ROANOKE TIMES

                         Roanoke Times
                 Copyright (c) 1995, Landmark Communications, Inc.

DATE: FRIDAY, May 18, 1990                   TAG: 9005180119
SECTION: NATIONAL/INTERNATIONAL                    PAGE: A-10   EDITION: METRO 
SOURCE: Cox News Service
DATELINE: TAIPEI, TAIWAN                                LENGTH: Medium


BROADCAST SHIP IN SEA OF RED TAPE

A shipload of French journalists hoping to broadcast democratic ideals to China from the high seas appeared Thursday to have run aground on the shifting shoals of Asian diplomacy.

Their essential radio gear is tied up here in red tape. Taiwanese officials insist that problem isn't connected to the unprecedented - and unexpected - overtures they are making to Beijing, but the ship's crew smells a rat.

"One thing is for sure," said Christophe Nick, a Paris-based magazine writer who helped organize the oceangoing broadcast mission, "we can't stay here like this."
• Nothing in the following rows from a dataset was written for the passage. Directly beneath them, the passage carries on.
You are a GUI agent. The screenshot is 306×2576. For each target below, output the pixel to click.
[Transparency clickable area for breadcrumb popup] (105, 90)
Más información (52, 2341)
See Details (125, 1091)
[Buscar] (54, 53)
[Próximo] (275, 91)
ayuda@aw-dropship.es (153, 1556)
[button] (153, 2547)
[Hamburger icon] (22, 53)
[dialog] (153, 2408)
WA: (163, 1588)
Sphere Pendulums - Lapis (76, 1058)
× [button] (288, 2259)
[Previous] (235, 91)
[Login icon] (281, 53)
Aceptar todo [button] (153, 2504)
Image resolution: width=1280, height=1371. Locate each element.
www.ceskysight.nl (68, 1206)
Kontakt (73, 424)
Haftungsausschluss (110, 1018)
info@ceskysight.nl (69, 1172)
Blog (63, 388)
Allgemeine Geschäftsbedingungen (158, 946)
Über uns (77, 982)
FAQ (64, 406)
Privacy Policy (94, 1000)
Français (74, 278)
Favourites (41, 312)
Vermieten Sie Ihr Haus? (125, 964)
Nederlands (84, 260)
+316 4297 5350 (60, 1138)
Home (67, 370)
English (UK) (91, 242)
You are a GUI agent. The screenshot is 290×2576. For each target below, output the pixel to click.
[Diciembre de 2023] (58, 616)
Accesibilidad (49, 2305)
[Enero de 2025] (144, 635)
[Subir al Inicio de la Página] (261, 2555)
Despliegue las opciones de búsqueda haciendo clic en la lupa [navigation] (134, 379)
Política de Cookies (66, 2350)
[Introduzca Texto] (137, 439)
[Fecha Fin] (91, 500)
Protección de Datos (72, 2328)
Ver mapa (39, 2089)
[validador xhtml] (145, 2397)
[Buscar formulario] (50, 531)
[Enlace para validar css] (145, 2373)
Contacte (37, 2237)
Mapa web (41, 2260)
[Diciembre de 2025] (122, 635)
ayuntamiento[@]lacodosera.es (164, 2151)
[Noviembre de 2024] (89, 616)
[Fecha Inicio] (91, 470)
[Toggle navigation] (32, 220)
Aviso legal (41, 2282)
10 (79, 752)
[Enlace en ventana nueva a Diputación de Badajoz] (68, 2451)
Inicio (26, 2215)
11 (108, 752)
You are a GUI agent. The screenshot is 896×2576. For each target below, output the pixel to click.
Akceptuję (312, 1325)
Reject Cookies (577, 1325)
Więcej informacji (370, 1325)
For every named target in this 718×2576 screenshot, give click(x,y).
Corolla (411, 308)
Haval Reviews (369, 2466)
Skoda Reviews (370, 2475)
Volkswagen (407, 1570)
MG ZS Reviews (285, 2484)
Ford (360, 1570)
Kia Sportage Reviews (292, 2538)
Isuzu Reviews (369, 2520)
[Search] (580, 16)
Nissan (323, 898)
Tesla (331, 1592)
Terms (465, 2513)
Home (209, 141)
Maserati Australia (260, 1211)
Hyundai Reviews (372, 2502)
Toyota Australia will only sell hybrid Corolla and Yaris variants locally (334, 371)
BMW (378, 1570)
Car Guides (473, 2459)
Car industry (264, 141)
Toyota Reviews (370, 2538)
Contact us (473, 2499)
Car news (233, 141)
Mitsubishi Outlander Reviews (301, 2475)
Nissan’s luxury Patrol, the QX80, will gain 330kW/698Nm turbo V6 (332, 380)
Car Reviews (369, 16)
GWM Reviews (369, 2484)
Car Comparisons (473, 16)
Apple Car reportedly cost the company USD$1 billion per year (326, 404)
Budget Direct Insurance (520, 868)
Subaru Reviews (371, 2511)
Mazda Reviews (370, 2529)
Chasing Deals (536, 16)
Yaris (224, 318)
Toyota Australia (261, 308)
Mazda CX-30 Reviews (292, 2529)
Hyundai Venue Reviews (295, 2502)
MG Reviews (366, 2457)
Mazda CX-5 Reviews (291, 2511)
For the past week, the 30-year-old cargo vessel reincarnated as the "Deesse De la Democratie" (Goddess of Democracy) has been anchored in Keelung Harbor. The Goddess, nearly as long as a football field and financed mostly by the sale of T-shirts and television rights, took on fuel and provisions for a three-week cruise.

Nick and his supporters had planned to push off Thursday for international waters. From there, they wanted to broadcast music (Mozart to McCartney), news and Western-style commentary to millions of Chinese, most of whom receive little information outside of that conveyed by the state-owned media in Beijing.

At the heart of the ship's programming would be taped interviews with Chinese dissidents abroad and Western accounts of the brutal suppression of the pro-democracy movement in Beijing last June 4, when troops and tanks killed hundreds of demonstrators near Tiananmen Square.

The group wants its broadcasts to mark the first anniversary of the crackdown.

But the ship hasn't left here because its transmitters, flown in from France, haven't cleared local customs offices.

There's confusion as to why not. The problem may be bureaucratic.

"We are thinking that, for the moment, this is an administrative problem that we have to solve," said Christine Dupont, a 37-year-old French architect who is an organizer of the Goddess mission.